§ Supplied data
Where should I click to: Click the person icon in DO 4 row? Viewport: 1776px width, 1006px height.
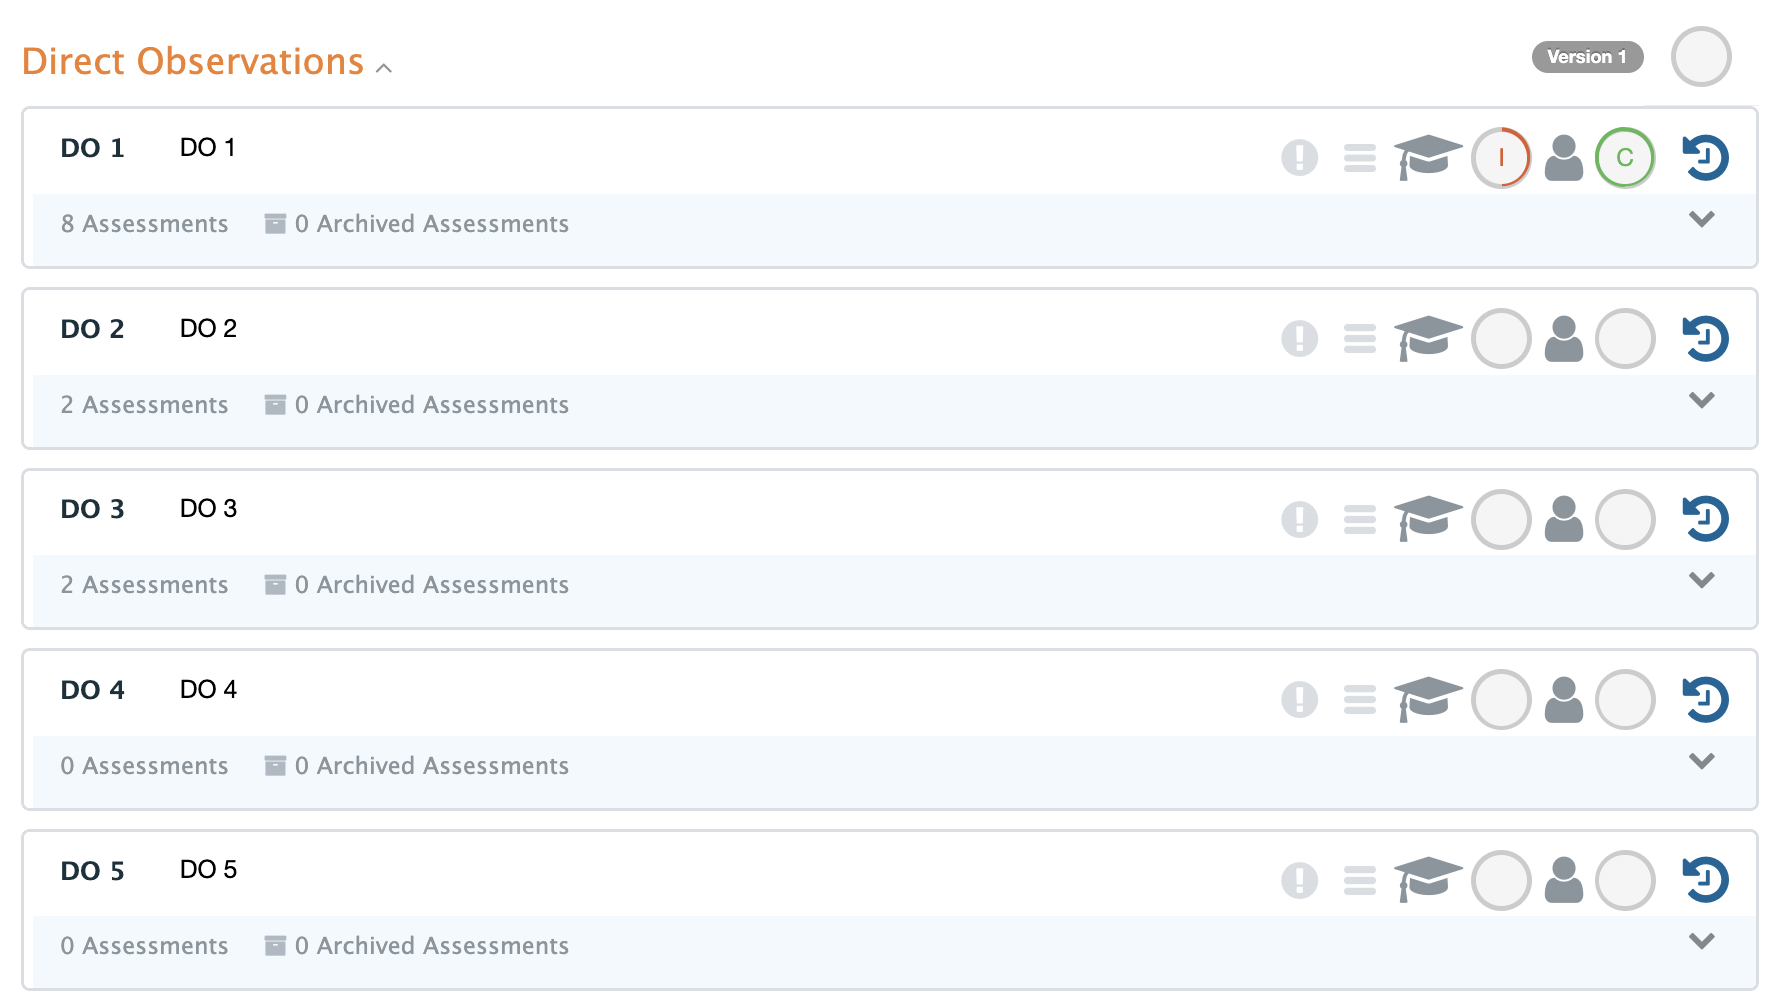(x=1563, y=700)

==

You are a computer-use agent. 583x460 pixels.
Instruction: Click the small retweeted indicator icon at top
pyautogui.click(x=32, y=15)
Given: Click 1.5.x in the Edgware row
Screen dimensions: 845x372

§ About this task
All that is wanted is the stretch of lines above from the one containing "You are a computer-use agent. 583x460 pixels." through the one containing "Screen dimensions: 845x372", duplicated exactly.

§ Answer
You are a computer-use agent. 583x460 pixels.
Instruction: Click the small retweeted indicator icon at top
pyautogui.click(x=32, y=15)
Given: Click 1.5.x in the Edgware row
Screen dimensions: 845x372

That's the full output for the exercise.